● **Directions**: Put the material starting at the line containing "This screenshot has width=1032, height=596." and ending at the line containing "[x=158, y=56]" into a Markdown table with the columns Row and Line, numbering each row and skipping blank lines.

◆ ◆ ◆

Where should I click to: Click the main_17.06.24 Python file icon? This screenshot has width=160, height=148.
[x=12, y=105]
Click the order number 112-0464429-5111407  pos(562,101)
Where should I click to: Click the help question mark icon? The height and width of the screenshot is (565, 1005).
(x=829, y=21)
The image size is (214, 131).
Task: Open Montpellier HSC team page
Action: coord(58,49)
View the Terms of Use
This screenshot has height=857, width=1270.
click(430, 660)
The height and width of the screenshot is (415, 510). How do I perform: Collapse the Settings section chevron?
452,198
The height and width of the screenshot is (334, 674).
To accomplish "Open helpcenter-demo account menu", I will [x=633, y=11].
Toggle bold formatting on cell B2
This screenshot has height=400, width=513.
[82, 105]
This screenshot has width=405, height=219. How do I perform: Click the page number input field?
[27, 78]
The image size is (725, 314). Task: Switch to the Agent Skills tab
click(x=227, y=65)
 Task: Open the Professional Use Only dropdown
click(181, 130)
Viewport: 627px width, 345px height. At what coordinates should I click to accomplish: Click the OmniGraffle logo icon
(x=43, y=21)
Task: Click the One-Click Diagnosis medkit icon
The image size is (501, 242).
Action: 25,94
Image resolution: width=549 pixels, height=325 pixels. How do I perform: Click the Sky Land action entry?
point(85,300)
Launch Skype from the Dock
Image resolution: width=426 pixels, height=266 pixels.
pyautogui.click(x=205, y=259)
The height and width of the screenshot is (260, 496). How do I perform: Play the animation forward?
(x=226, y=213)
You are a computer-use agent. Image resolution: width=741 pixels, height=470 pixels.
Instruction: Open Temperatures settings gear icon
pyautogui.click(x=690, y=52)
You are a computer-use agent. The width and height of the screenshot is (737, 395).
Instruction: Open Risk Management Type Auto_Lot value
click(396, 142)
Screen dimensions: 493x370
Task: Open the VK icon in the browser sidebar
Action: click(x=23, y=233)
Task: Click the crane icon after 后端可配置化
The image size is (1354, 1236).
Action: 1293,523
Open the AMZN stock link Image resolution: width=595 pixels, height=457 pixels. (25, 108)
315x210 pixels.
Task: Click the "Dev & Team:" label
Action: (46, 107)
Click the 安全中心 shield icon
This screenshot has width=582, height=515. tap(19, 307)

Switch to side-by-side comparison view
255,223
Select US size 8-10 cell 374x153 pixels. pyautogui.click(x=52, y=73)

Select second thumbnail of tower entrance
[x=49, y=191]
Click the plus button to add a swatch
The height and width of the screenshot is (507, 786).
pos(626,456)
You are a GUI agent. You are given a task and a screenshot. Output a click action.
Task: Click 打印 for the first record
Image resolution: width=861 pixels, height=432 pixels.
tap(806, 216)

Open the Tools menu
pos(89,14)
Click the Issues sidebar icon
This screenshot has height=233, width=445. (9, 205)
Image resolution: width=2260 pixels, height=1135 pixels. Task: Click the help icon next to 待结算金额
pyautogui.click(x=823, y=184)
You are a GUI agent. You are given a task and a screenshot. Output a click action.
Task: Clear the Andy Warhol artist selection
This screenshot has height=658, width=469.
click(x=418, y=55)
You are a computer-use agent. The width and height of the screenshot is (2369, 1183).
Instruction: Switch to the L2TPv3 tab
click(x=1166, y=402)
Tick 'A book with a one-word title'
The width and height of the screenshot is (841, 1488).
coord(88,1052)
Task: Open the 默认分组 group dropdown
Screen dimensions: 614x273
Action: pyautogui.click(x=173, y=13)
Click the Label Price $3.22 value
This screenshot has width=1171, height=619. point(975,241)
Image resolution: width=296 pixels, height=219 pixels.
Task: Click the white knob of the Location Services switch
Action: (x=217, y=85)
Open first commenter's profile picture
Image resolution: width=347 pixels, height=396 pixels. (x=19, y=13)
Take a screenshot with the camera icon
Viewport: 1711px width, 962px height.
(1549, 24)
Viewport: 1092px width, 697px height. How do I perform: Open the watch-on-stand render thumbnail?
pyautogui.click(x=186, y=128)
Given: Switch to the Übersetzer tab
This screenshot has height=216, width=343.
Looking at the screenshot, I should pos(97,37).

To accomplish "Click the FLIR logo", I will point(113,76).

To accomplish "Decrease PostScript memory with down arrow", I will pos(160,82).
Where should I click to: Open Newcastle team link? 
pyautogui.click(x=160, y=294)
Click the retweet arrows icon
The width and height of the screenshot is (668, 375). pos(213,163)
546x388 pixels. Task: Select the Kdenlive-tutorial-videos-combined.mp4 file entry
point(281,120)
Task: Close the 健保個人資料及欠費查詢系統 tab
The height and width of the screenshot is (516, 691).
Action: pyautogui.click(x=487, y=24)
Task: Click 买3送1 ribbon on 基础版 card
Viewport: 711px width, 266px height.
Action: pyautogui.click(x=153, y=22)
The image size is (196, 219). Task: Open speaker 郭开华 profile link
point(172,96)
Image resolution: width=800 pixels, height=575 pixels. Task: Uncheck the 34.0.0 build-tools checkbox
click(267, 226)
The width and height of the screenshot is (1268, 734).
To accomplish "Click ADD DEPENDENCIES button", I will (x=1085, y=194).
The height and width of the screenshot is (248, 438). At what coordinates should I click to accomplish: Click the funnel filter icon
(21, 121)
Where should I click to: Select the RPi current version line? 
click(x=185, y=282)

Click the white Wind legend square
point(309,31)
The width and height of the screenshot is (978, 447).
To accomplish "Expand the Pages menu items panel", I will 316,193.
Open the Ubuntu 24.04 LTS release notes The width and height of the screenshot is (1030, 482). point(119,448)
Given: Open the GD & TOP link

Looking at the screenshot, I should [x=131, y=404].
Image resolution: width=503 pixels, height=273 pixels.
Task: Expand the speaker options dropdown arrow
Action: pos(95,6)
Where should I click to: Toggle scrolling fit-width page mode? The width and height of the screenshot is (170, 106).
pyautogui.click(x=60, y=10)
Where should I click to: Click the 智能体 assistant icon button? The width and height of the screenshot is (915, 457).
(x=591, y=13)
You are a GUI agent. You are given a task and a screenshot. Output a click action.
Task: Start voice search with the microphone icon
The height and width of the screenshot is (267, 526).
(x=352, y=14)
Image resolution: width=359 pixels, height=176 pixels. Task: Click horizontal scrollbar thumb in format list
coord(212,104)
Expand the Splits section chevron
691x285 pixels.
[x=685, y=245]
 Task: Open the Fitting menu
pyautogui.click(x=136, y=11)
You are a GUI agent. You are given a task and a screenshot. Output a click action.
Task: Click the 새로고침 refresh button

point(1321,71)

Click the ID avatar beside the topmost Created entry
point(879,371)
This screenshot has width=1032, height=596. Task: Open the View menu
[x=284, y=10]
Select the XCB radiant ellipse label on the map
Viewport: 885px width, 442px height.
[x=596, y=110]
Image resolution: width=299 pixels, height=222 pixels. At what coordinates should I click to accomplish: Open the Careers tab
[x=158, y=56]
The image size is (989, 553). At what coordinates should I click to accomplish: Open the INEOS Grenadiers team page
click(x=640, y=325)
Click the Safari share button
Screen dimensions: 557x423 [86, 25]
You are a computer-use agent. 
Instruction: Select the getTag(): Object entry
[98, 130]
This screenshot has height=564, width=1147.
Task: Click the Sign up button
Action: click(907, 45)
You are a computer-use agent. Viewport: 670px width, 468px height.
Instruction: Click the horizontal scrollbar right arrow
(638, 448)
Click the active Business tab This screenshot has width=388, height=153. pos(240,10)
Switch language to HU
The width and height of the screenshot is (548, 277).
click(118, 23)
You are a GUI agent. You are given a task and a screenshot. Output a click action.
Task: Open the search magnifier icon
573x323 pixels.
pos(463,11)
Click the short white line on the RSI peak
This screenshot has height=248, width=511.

◆ ◆ ◆

● **Output of the exercise**:
| Row | Line |
|---|---|
| 1 | This screenshot has width=1032, height=596. Task: Open the View menu |
| 2 | [x=284, y=10] |
| 3 | Select the XCB radiant ellipse label on the map |
| 4 | Viewport: 885px width, 442px height. |
| 5 | [x=596, y=110] |
| 6 | Image resolution: width=299 pixels, height=222 pixels. At what coordinates should I click to accomplish: Open the Careers tab |
| 7 | [x=158, y=56] |